En aquel mensuario que leíamos los cayeyanos con entusiasmo, Héctor continuaría dando testimonio de la convivencia que se daba en nuestro pueblo. Era su principal redactor y allí daría fe, columna tras columna, de todo quehacer artístico de nuestras comunidades cayeyanas, al igual que de la comunidad universitaria. Cuando se establece la Universidad de Puerto Rico en Cayey en el 1967, habría de ser uno de los que con más alegría le diera la bienvenida. De hecho, escribe un artículo en el cual presenta al licenciado Salvador Antonetti Zequeira, ya fenecido, segundo rector del entonces Colegio Regional. En algún momento escribe también sobre el profesor Carlos Íñiguez, historiador cubano que fue parte de la Facultad de la institución. Además, reseñaba con frecuencia las múltiples actividades que allí se celebrarían, mientras el municipio todavía no tenía una agenda cultural reconocible, según ocurre ahora. Cuando uno de los curas más conocido del pueblo, el Padre Benigno, cumplió 25 años de haberse ordenado, Héctor escribió una columna sobre él. En más de una ocasión escribió en torno a los orígenes de las fiestas patronales. También entrevistó al Dr. Pío López Martínez, profesor de historia de la institución universitaria cayeyana, cuando este anunció a finales de los sesenta que habría de escribir una historia extensa sobre Cayey, la cual, si no me equivoco, sería la primera. Además, en la misma entrevista, el historiador cuyo nombre lleva el museo del recinto universitario de nuestro pueblo, a preguntas de Héctor, revela su convencimiento de que nuestra fundación se da en el 1773 y no en el 1774, según se había sostenido y de que tiene evidencia de ello. Héctor también era poeta y en aquel mismo periódico publicaba sus versos cada cierto tiempo.

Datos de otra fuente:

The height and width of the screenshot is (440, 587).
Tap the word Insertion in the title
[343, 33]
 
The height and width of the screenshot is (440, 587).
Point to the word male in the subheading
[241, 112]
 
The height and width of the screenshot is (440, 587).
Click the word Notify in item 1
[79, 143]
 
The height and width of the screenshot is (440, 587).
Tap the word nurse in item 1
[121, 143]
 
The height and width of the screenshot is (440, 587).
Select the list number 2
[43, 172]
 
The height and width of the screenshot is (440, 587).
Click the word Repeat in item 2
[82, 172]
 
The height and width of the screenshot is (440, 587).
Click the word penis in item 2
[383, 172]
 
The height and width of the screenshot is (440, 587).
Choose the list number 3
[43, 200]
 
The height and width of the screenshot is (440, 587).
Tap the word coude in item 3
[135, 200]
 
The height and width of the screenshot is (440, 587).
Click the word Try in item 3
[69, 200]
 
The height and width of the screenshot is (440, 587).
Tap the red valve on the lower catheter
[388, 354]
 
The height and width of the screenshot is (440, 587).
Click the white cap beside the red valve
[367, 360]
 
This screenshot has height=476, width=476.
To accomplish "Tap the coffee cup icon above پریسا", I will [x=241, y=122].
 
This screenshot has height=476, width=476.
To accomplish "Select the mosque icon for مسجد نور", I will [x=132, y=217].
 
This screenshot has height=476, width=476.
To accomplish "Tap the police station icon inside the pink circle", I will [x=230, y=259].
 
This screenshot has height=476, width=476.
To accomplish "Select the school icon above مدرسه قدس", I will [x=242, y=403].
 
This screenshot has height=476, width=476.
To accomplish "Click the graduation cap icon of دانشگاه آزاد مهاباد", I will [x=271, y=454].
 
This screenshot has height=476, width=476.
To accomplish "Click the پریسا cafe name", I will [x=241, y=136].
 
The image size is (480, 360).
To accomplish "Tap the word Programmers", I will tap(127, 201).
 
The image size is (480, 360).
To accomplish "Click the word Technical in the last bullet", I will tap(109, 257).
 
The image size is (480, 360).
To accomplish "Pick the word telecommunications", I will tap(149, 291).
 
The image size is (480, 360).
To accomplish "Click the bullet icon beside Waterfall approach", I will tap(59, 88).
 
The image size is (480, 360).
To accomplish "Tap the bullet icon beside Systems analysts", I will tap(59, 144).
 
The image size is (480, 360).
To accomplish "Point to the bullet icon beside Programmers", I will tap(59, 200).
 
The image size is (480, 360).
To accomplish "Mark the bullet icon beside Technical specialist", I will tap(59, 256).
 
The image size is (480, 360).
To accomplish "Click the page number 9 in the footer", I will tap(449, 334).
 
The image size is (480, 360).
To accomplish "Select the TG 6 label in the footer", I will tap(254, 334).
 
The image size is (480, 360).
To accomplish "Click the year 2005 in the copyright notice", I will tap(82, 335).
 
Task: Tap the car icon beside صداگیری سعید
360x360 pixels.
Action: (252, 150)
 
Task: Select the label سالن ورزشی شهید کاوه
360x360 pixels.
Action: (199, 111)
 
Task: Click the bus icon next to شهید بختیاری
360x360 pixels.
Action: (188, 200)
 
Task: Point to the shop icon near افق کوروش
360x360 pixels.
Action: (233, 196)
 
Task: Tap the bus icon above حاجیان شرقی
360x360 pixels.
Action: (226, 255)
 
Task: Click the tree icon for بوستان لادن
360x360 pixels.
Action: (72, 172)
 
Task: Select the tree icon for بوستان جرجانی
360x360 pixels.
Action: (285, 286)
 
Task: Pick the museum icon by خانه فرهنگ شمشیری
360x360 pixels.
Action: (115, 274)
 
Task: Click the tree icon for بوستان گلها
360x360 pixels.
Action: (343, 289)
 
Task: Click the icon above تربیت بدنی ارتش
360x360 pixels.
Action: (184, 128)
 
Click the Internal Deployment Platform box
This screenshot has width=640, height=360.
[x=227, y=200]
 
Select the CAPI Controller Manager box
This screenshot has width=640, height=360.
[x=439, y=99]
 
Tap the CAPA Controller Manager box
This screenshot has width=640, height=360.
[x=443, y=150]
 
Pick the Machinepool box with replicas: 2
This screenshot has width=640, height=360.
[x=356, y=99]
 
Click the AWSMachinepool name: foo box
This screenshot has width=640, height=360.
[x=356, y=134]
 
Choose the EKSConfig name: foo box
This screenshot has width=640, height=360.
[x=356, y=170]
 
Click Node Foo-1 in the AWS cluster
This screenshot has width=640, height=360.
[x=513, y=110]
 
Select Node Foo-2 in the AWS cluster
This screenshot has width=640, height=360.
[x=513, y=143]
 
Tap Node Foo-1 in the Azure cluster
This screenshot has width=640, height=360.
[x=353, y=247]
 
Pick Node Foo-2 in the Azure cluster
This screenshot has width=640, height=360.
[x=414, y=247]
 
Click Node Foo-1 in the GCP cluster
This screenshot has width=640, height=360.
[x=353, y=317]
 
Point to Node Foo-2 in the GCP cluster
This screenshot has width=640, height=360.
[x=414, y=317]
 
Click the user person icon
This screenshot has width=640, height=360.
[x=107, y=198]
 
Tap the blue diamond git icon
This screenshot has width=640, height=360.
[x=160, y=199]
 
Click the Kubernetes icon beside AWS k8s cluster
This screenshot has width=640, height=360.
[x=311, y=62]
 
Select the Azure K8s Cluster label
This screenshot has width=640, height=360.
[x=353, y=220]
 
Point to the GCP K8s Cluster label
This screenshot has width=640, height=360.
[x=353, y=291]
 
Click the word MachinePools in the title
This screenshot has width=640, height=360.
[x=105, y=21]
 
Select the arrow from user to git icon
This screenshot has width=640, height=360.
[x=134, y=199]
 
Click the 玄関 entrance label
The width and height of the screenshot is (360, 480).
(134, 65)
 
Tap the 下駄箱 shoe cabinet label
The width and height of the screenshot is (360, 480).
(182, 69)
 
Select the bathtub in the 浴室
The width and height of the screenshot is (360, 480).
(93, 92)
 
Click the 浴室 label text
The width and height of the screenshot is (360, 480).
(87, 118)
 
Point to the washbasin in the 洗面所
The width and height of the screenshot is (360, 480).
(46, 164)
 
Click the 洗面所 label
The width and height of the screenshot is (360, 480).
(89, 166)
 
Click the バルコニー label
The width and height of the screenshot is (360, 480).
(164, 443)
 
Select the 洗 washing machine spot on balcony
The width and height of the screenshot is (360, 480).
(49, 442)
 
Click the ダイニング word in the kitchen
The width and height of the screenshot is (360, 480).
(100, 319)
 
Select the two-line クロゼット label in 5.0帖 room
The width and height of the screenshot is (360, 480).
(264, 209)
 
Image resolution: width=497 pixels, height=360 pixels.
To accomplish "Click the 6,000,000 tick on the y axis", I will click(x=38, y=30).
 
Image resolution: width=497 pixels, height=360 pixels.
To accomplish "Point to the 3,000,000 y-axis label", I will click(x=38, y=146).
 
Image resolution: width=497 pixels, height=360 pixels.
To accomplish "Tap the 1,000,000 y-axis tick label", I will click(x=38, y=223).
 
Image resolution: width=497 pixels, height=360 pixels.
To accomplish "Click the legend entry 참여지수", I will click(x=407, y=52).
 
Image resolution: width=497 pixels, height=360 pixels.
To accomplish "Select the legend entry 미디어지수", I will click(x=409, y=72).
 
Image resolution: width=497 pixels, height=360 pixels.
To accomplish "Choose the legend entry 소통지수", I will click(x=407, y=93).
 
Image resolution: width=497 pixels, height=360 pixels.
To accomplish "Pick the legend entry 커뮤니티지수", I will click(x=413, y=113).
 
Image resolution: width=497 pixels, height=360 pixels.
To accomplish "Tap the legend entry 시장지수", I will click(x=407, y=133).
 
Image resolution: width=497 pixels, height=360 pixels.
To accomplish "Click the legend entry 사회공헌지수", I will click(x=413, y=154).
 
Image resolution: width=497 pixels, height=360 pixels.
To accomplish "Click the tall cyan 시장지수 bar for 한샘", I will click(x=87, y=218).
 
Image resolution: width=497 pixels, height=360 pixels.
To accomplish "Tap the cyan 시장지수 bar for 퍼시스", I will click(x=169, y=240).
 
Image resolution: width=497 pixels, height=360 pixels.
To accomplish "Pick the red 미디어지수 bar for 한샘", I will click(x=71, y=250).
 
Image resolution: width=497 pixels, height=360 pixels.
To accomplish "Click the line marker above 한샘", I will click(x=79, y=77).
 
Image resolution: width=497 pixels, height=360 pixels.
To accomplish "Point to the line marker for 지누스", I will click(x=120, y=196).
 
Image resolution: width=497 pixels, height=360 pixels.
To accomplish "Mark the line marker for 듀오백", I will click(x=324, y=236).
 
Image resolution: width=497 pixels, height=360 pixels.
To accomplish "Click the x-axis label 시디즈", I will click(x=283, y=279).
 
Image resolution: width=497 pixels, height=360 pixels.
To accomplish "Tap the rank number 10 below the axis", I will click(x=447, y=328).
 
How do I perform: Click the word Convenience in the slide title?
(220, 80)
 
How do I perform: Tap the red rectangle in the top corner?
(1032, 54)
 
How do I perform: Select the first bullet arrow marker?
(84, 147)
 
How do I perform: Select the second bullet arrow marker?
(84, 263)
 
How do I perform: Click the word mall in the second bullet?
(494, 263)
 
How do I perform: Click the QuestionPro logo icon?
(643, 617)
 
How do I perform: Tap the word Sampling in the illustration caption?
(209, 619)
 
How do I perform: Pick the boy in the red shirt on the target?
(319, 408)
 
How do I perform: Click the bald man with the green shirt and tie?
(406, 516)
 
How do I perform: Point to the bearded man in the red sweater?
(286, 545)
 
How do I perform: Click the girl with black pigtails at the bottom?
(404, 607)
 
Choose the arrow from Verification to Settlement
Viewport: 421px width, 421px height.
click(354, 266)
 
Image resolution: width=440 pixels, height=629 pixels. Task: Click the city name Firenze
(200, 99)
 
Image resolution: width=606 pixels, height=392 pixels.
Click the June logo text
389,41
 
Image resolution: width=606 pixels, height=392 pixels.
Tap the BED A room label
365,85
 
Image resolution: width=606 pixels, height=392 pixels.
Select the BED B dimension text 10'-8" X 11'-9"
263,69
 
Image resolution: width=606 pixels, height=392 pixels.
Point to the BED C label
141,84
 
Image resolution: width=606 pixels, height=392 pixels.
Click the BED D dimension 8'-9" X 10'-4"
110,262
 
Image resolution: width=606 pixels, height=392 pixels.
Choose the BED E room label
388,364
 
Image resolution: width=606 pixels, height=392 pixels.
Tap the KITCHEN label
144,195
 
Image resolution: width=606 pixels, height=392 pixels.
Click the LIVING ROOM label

Durante años Héctor perteneció al grupo de solteros mayorcitos que creían haber visto pasar sus mejores tiempos pues no se habían casado, una forma de ver el asunto de modo injusto. Esto cambiaría, sin embargo, cuando finalmente se desposó con una maestra de español, igual que él, proveniente del pueblo de Juncos. Gladys fue una sorpresa para todos sus amigos. Héctor había estado enamorado de ella desde siempre, pero la relación no había prosperado y solo más tarde, al ella enviudar, habían determinado atar sus vidas en matrimonio. Se le veía entonces en el primer piso del estacionamiento de Johnny Toledo, esperando por alguna de las llamadas pisicorres que transportaban pasajeros al pueblo de Caguas. Allí entonces tomaba otra de aquellas guagüitas que lo conducían a la comunidad junqueña en la que viviría sus últimos años junto a ella. Su rostro reflejaba que era feliz. A todos nos recordaba el amor de Florentino Ariza sintió por Fermina Daza durante toda su vida y que culminó con su convivencia, según Gabriel García Márquez noveló en El amor en tiempos del cólera.